Your goal:
Pick out every line of the data below that contains the string "お仕事情報", and copy each one. Case counts.

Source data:

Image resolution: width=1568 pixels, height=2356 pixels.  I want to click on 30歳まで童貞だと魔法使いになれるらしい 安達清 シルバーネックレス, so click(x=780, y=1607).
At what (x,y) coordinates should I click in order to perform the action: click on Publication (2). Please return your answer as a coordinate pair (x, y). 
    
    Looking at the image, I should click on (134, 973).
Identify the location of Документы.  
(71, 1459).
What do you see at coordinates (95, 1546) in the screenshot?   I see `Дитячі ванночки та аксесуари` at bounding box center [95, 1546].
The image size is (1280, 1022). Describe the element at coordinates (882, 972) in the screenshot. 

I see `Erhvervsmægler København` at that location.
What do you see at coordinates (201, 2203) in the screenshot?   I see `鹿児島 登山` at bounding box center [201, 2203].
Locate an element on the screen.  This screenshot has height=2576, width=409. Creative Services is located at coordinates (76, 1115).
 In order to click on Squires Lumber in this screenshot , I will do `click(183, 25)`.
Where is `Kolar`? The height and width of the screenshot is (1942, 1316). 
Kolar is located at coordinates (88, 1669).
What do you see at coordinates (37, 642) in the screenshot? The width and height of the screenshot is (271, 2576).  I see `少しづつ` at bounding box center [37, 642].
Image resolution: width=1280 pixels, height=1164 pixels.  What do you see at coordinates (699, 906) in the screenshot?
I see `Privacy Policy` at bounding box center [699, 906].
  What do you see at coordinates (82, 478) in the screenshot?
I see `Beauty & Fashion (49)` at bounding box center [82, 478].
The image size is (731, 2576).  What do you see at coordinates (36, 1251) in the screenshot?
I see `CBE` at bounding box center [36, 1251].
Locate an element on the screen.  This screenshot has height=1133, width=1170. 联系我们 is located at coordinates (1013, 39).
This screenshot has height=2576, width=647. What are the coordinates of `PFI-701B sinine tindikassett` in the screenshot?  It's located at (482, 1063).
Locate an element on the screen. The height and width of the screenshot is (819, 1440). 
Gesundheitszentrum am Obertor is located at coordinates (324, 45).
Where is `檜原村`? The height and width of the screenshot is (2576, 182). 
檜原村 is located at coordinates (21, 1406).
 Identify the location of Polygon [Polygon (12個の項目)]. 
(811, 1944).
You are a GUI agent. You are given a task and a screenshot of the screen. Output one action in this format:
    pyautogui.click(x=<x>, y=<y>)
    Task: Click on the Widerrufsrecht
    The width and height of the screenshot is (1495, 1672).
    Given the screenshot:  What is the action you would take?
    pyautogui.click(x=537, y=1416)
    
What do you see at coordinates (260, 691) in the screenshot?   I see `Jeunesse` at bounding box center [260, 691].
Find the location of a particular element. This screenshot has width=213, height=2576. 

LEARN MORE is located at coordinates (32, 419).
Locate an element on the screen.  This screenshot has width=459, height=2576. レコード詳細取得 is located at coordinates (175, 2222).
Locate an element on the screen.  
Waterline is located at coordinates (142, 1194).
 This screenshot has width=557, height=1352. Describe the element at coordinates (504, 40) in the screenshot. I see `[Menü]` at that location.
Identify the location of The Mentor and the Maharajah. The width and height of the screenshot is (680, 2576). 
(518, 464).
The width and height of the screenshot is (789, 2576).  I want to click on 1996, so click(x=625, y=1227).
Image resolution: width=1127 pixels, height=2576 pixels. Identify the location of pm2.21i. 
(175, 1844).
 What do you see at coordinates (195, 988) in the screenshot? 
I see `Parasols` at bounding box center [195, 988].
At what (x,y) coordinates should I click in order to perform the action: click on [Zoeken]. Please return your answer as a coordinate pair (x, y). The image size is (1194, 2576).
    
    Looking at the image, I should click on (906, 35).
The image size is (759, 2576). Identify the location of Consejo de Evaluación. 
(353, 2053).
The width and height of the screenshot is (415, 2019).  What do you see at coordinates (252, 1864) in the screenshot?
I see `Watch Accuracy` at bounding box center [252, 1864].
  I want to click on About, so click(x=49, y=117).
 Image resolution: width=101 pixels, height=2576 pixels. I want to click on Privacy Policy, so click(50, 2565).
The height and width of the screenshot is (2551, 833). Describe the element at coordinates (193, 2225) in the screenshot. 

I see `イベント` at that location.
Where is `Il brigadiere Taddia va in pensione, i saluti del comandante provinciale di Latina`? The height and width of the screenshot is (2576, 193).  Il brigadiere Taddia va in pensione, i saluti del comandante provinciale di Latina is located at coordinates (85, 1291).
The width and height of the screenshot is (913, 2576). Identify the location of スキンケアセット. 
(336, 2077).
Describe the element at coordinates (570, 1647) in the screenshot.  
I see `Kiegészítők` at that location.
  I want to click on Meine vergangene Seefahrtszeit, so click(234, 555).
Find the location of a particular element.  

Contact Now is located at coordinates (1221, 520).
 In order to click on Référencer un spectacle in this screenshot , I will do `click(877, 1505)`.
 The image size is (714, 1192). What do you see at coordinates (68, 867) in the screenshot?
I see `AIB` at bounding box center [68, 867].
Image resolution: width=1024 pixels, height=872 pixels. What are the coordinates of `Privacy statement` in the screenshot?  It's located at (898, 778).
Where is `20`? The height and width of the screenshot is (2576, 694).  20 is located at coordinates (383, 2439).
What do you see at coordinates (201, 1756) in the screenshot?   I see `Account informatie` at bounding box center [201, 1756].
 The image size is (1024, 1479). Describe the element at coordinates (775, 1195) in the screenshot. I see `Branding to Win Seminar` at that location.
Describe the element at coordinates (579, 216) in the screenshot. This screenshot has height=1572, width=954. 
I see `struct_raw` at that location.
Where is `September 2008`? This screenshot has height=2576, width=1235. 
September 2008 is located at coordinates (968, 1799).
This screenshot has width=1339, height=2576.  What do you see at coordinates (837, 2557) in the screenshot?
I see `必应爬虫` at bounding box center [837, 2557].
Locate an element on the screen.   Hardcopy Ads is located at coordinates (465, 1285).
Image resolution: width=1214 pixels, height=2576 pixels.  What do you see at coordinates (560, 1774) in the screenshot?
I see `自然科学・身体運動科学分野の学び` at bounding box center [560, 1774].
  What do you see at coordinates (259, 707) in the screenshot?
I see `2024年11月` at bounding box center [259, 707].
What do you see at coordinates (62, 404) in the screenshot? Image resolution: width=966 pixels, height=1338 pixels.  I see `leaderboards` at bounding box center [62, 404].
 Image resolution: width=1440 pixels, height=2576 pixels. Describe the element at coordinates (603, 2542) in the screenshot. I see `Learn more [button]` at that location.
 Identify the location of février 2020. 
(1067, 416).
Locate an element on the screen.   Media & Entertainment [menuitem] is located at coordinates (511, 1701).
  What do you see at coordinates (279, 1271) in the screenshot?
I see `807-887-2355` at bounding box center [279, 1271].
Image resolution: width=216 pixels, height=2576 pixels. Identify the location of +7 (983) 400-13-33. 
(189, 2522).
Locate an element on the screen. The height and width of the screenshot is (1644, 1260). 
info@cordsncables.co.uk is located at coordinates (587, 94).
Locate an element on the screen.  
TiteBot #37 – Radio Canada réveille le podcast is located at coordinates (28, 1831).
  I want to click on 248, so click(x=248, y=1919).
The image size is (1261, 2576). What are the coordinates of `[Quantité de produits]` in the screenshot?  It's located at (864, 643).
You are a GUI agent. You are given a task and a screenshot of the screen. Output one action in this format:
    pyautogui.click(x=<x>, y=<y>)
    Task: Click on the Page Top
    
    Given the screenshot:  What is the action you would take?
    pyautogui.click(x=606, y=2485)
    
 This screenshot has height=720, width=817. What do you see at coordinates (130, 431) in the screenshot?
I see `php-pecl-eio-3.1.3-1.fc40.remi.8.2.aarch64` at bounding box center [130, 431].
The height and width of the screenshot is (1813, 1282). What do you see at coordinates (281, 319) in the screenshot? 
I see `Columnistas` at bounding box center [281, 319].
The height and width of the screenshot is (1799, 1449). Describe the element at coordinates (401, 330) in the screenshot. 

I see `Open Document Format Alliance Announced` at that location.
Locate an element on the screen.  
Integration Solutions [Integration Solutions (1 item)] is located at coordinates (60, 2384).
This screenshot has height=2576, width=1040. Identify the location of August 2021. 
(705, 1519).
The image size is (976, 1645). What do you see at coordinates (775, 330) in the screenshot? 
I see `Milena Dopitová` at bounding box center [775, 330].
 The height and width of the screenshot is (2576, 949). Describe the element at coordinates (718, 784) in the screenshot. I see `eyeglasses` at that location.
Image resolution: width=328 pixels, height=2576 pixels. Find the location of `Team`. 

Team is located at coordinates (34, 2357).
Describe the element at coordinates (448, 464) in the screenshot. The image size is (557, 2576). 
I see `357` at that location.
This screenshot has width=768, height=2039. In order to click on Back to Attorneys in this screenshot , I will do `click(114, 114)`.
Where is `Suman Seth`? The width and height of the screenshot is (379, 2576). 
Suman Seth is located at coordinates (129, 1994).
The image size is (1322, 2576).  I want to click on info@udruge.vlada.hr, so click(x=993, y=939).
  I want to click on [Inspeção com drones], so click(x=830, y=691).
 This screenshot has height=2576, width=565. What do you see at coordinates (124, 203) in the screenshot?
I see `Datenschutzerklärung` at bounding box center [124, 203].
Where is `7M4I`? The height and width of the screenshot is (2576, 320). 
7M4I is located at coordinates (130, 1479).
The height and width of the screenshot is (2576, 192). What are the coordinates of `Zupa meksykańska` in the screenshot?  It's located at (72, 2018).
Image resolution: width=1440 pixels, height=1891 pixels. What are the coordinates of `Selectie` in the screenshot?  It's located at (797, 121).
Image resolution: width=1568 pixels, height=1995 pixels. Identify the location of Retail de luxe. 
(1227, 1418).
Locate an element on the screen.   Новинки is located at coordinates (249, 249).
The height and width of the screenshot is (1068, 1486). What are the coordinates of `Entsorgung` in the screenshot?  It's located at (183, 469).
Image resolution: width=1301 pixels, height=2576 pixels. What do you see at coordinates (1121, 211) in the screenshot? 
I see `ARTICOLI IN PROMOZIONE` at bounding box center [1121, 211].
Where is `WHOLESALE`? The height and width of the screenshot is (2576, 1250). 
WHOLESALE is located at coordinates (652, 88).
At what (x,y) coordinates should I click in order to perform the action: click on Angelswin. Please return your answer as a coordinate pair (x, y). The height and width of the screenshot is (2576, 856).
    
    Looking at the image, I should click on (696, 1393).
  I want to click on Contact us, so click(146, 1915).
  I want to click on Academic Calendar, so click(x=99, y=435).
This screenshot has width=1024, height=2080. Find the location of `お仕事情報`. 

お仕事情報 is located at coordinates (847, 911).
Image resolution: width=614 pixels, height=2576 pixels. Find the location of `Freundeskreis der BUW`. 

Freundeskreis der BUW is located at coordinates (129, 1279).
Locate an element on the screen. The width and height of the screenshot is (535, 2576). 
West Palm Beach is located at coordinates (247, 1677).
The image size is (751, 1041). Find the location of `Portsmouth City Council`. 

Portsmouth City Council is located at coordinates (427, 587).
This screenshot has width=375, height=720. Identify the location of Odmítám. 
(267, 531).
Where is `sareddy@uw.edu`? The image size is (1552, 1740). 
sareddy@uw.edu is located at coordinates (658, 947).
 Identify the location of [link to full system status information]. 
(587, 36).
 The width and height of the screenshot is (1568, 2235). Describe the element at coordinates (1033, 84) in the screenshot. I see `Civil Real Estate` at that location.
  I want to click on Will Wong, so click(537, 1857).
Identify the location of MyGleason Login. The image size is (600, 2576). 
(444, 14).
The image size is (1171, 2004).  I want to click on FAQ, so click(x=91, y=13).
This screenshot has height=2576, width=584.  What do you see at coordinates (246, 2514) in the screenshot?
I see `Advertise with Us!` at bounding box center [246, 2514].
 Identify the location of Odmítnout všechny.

Task output:
This screenshot has width=1024, height=2080. Find the location of `お仕事情報`. 
お仕事情報 is located at coordinates (847, 911).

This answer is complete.